Start of Block

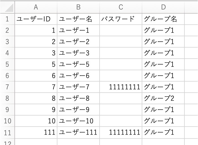198x145 pixels.
Task: Select column A header
Action: point(36,7)
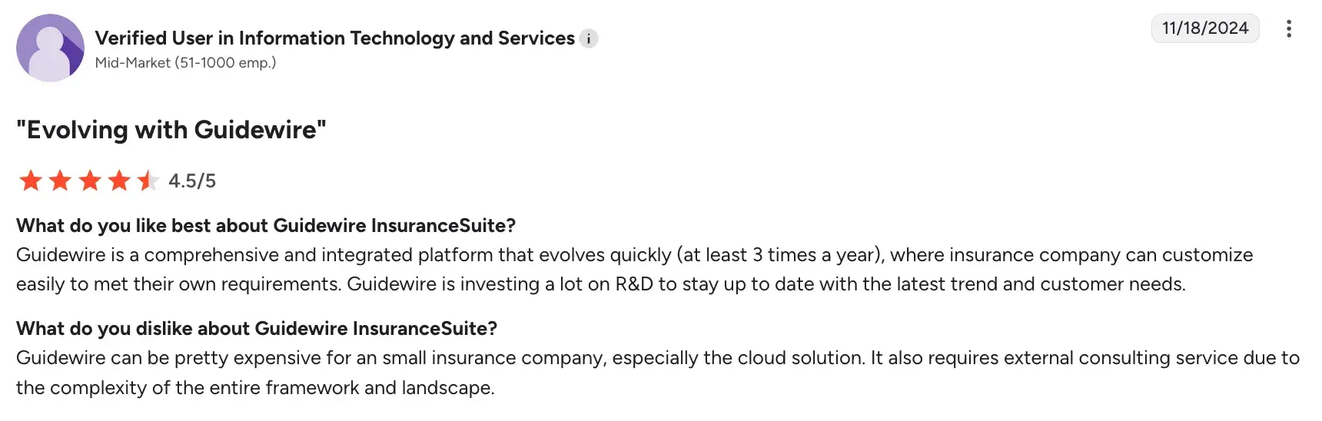1322x421 pixels.
Task: Click the 11/18/2024 date badge
Action: pyautogui.click(x=1204, y=28)
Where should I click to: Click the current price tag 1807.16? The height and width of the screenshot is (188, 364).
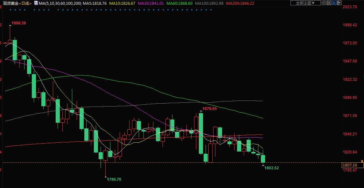(349, 165)
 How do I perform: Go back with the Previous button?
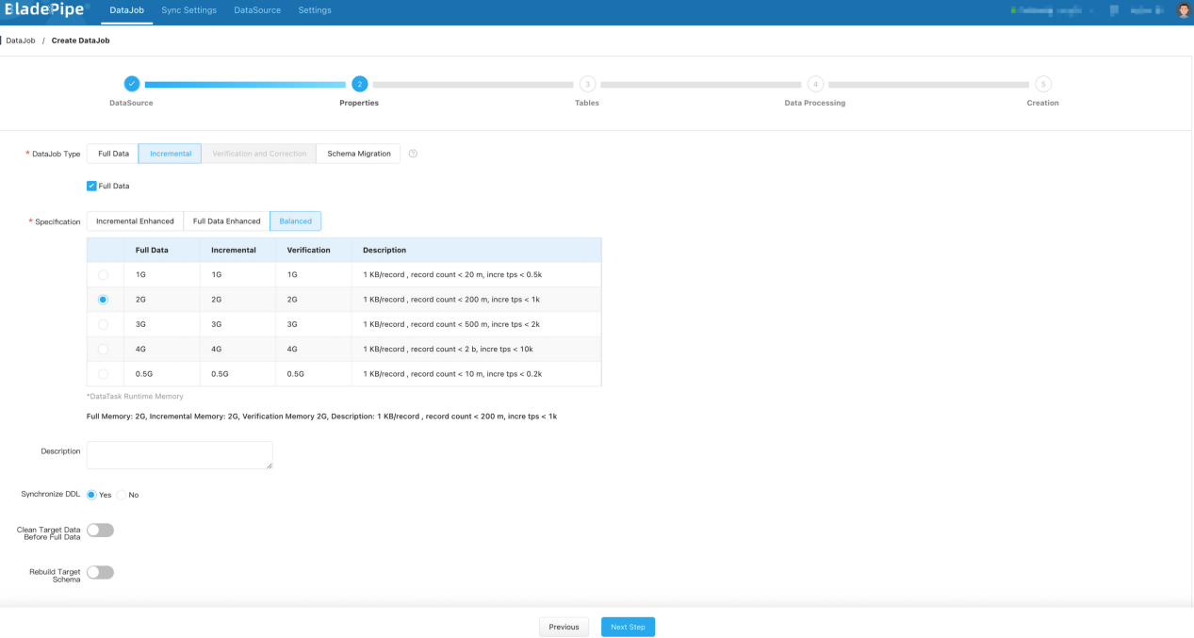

End of Block

WHAT YOU ARE ASKED TO DO: From the line containing "Where should I" down to the final line of the material above, reproduce each line exactly and include no images.

SOLUTION FOR THIS PROBLEM:
Where should I click to: Click the current price tag 1807.16? The height and width of the screenshot is (188, 364).
(349, 165)
 How do I perform: Go back with the Previous button?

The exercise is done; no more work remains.